I also acknowledge that, in terms of self-actualization and learning argument, I’m coming out of a place of deep and incredible privilege. I got started on the Attic Greek texts as early as sophomore year of a fancy, private, expensive, Catholic preparatory academy. Then, I was trained dually on theology and politics, as well as global history, literature, places, and ideas. I then I went to two of the premier instituti0ons for studying rhetoric and philosophy in the States. I am blessed now to be employed, working beside one of them to continue supporting the student population that I was a member of, historically not that long ago.

And I participate in a lot of very rich traditions of celebrating difference in ideas and civics (read “civics”-pre-Limbaugh, et al.). But in terms of thinking of both keys and gates, there are a lot of checkpoints between true access and where most of my students start. I foresee that I will be at this work for the remainder of my life, but I’ve been thinking about my values related to ‘noia’ and ‘phobos.’ I may well be incredibly naïve about how to move from close-to-zero to the pinnacle, and I am critically aware that for some students that is a gentle slope and for others it is a precipice, but I do see myself as being at the work of guiding students up that grade, cliff or otherwise. It’s not intuitive. But if no one is at work doing that for others, we’re going to be in a worse society with deeper problems, despite the ones we have already being entrenched and deep-rooted.

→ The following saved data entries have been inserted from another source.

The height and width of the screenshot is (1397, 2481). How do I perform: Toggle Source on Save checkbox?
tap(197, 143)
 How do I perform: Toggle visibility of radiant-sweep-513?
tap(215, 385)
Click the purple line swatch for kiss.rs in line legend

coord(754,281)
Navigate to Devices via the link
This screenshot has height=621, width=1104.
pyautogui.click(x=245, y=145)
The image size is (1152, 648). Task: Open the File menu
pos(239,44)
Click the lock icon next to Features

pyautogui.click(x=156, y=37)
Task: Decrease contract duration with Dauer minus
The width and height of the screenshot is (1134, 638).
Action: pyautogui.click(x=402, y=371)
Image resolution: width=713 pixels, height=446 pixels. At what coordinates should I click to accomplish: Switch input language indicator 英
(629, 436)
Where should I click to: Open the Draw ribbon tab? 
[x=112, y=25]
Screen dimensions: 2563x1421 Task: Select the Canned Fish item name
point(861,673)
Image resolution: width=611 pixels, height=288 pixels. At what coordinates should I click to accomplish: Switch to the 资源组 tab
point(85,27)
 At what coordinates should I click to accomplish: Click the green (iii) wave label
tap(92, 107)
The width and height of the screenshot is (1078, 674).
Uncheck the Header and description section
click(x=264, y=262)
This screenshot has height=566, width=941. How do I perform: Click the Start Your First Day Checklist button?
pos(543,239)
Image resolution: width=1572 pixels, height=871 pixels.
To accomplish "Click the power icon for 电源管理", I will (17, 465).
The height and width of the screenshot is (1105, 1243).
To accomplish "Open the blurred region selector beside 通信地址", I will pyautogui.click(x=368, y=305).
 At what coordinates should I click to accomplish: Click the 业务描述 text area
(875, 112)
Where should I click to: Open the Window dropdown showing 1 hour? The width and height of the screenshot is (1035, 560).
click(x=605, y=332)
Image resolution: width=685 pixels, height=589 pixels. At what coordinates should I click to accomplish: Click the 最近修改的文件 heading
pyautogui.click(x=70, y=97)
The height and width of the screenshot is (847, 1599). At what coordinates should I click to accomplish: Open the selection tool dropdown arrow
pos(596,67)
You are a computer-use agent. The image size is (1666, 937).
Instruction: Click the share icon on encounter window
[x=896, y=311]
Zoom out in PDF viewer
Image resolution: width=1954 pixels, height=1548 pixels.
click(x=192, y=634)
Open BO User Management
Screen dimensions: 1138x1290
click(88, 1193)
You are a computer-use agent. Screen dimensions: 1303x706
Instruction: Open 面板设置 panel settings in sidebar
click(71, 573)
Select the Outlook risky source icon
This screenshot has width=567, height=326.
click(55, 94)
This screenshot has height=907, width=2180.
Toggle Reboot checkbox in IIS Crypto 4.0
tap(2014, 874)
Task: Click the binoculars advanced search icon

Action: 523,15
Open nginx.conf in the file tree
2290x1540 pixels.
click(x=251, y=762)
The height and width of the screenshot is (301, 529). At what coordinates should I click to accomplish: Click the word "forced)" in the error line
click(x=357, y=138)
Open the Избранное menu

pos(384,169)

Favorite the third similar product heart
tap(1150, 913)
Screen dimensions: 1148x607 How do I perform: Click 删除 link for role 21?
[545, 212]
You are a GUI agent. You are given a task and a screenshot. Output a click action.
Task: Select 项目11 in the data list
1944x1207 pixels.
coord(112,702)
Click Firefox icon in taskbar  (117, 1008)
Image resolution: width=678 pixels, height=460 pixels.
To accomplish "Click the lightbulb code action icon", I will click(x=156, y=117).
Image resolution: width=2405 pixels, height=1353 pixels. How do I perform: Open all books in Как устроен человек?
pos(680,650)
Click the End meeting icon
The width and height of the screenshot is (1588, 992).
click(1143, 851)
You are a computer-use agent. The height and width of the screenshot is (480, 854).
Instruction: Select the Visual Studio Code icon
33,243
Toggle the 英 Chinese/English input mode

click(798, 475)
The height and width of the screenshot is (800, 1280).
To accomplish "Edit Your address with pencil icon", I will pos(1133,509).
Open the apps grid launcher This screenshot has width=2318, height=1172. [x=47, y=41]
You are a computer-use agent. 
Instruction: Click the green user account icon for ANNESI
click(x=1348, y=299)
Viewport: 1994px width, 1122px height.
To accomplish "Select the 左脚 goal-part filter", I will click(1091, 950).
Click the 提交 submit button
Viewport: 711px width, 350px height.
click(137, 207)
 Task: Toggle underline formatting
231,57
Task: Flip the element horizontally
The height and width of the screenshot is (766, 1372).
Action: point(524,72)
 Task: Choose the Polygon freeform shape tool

But as a close colleague and now personal friend of mine has said recently in presentation, “there are a lot of socioeconomic factors” that might point toward “alienation narratives” or imposter syndrome, or expectations that they don’t “fit” into the broader academic space. But also, if we don’t commit to the work we are already doing (where ‘we’ is a heavy operator of in-group identity markers of “humanities and social sciences academia”) then students will stop to move forward with us. And in some or many ways, I’m taking the time this year to reflect on what is working well in our professional or educational space, while being mindful of what is not in the interest of students’ and citizens’ successes. I was blessed to be sent by my college to the Texas Conference on Student Success in 2025, where Archie Holmes and Kyle Clark spoke ad nauseum about us recognizing what we are already doing well. There’s room to grow, but we move forward by thinking about failures, barriers, gaps, and success.

But I see the work that I am doing, that my friends and colleagues are doing in Texas and beyond, and my supervisors, mentors, and other faculty and staff are doing, and that brings me to my word for the year: pronoia.

If I understand enough about the concept and the way the neologism works in English, I take this to mean a kind of “the universe has your back” in most or all things. Or to put it in a different way, there’s a lot of work to do, but it will get better and generally, we’re trending upwards. Change needs to happen, and now things are both violent and suppressive, but it beings—and continues—with us, but we are already at that work to identify problems in communication, rhetoric, and education more broadly, and we get up every day to face our students and our administrators, and our administrators and the public. And more recently in public in Texas, it is scary as hell, but if we do not or if we leave, others will take up that mantle, but while we’re here, we have good to sow.

It's hard, but we show up, and we double down on the idea of justice and equity across difference, not indifference or ignorance. I see that, I value it, and I think the world does, more broadly, as well. That is the pronoia I am opting to believe in this year and years moving forward.

But that is also to say, we have to show up for the vulnerable and those who need support. When someone steps in my office or my life, or when they step in yours, you don’t ask why they’re there or what they should have done differently, but we are there for those people—their station irrelevant to any of that, aside to inform our approach or to begin to triage.

Love your people and get up to good trouble. But see that we are already at work doing good. I already see it.